Page:

Harmon had a point. A federally chartered outside group had indeed concluded in its then-latest report that Byron and Dresden were financially sustainable and wouldn’t be justified in retiring. The finding directly contradicted Exelon’s announcement.

Even to close observers of America’s nuclear industry, it might have been hard to know whom or what to believe: the independent experts, or the company that actually runs the plants?

This investigation, based on scores of interviews with industry insiders and a review of industry reports and data, unpacks key arguments in this controversy. With little prospect of a big recovery in electricity prices in coming years, it is all but certain that more nuclear plants will seek early retirements in coming months and years unless lawmakers bail them out. When that happens, lawmakers will turn to the experts known as “Independent Market Monitors” around the country — such as the one cited by Harmon — to help determine how credible the industry’s claims are. Their decisions will determine whether America’s nuclear plants have decades more to live, or whether the industry will shrink in size far earlier than anticipated.

Independent Market Monitors, of course, aren’t the only expert groups who study the profitability of nuclear plants. At least one other recent study, by analysts at investment bank Morgan Stanley, has suggested that Exelon’s Byron and Dresden plants are indeed money-losing. But Independent Market Monitors arguably matter more in that they are federally chartered and continually review power plants’ revenues and costs rather than perform one-off studies.

For now, the battle over the industry’s profitability resides squarely in Illinois, which has the most nuclear plants in the U.S.

Given data:
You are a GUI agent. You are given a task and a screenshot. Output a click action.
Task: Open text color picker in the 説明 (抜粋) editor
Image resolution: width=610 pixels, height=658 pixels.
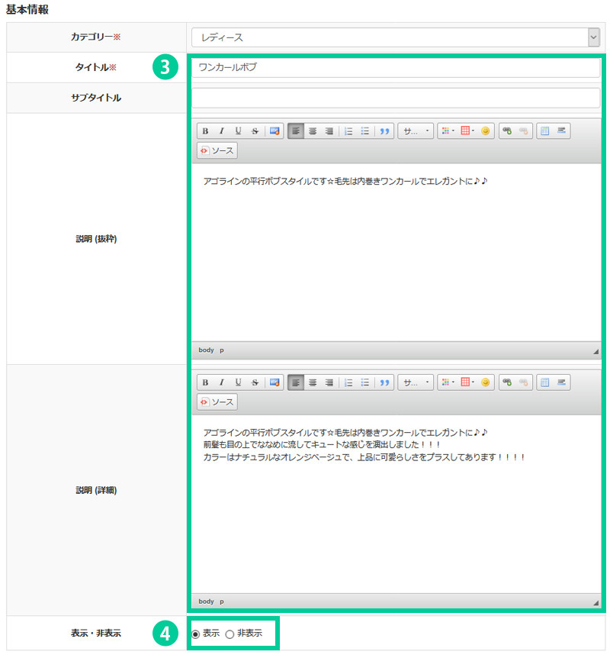click(x=448, y=131)
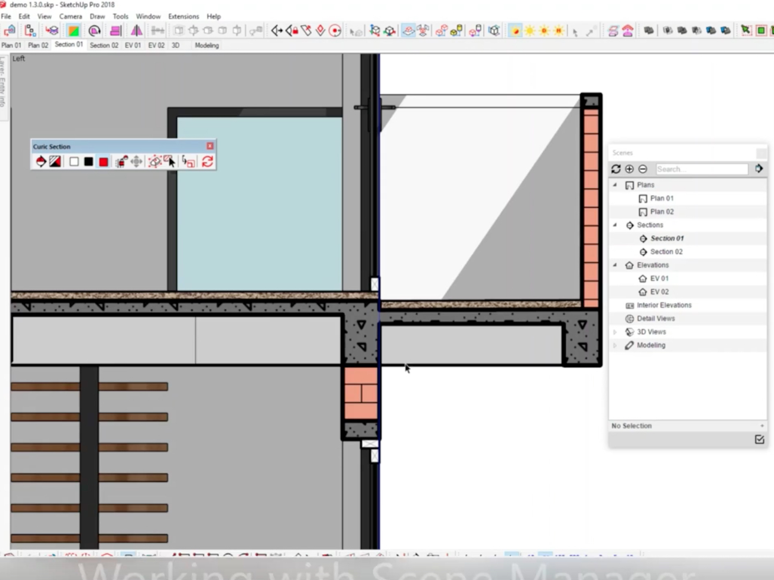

What to produce: Quote the stretch from "Harmon had a" through "runs the plants?" in the passage on nuclear plant profitability. The lines have no connection to the text on nuclear plant profitability.

Exercise solution:
Harmon had a point. A federally chartered outside group had indeed concluded in its then-latest report that Byron and Dresden were financially sustainable and wouldn’t be justified in retiring. The finding directly contradicted Exelon’s announcement.

Even to close observers of America’s nuclear industry, it might have been hard to know whom or what to believe: the independent experts, or the company that actually runs the plants?